> **DATASET RECORDS**
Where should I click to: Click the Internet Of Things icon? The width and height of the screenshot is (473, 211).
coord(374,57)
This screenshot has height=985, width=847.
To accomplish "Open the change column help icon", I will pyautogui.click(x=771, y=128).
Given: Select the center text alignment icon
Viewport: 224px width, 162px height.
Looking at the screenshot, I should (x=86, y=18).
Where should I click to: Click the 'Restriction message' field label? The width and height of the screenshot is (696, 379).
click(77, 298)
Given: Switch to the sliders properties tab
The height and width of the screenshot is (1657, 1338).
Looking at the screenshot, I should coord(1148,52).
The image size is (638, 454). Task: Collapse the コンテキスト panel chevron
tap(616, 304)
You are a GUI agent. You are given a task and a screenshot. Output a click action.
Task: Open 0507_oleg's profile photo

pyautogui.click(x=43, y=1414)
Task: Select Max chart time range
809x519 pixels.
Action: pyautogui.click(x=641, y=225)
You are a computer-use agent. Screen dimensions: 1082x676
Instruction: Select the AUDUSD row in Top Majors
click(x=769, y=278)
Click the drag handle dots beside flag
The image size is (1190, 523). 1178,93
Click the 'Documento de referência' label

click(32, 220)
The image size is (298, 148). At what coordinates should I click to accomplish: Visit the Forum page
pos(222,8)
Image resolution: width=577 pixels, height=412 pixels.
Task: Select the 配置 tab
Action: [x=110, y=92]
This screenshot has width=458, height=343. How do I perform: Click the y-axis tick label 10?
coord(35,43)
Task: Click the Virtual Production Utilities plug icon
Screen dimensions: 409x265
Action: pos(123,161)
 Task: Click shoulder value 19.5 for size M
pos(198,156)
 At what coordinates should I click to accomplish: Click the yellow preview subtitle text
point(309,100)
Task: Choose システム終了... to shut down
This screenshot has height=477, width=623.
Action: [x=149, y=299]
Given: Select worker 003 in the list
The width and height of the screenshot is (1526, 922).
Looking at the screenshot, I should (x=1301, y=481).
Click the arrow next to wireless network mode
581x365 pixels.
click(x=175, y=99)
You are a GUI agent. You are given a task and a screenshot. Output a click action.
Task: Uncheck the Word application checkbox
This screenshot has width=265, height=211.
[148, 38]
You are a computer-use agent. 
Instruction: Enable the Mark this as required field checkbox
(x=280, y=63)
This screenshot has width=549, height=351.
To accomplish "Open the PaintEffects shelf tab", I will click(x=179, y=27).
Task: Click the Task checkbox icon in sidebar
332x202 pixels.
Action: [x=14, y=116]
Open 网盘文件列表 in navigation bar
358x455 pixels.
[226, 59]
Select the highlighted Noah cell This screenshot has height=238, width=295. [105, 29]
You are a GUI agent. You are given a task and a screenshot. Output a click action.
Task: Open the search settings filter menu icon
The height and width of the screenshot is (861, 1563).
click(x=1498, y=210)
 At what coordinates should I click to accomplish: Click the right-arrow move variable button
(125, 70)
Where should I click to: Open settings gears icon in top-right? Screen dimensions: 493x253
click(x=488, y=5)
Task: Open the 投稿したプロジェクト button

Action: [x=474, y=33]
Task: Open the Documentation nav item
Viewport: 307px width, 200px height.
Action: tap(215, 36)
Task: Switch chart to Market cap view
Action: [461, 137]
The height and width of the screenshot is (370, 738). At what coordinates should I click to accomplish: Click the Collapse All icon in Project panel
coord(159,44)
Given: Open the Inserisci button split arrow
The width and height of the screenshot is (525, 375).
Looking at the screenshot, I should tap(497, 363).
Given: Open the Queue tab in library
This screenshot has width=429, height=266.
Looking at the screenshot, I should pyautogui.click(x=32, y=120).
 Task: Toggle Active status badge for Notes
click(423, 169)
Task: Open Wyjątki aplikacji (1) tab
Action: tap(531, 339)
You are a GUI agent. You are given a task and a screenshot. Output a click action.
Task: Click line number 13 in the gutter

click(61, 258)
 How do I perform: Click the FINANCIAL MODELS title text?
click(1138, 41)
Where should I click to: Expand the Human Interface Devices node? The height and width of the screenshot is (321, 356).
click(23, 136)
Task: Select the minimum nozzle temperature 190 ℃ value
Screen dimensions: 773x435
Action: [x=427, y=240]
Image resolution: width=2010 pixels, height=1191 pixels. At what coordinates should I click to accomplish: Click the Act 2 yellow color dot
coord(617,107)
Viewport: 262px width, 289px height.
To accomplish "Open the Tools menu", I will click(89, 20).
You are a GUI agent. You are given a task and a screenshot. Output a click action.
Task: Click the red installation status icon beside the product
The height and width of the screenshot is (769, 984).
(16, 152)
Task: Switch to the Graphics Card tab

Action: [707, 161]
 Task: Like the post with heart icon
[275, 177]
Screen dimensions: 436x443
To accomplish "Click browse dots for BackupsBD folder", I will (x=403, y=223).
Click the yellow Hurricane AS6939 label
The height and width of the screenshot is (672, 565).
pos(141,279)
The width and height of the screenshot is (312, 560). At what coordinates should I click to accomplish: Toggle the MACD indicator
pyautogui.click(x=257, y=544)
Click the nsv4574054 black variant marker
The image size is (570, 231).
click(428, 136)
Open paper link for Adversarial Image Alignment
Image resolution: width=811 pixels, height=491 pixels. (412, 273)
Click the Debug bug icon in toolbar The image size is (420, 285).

> **SHORT EXERCISE**
Pick out every line in the records above that contains the string "pyautogui" and copy each one. Case counts.

> **THE REPLY**
To accomplish "Open the change column help icon", I will pyautogui.click(x=771, y=128).
pyautogui.click(x=43, y=1414)
Action: pyautogui.click(x=641, y=225)
Looking at the screenshot, I should pyautogui.click(x=32, y=120).
pyautogui.click(x=257, y=544)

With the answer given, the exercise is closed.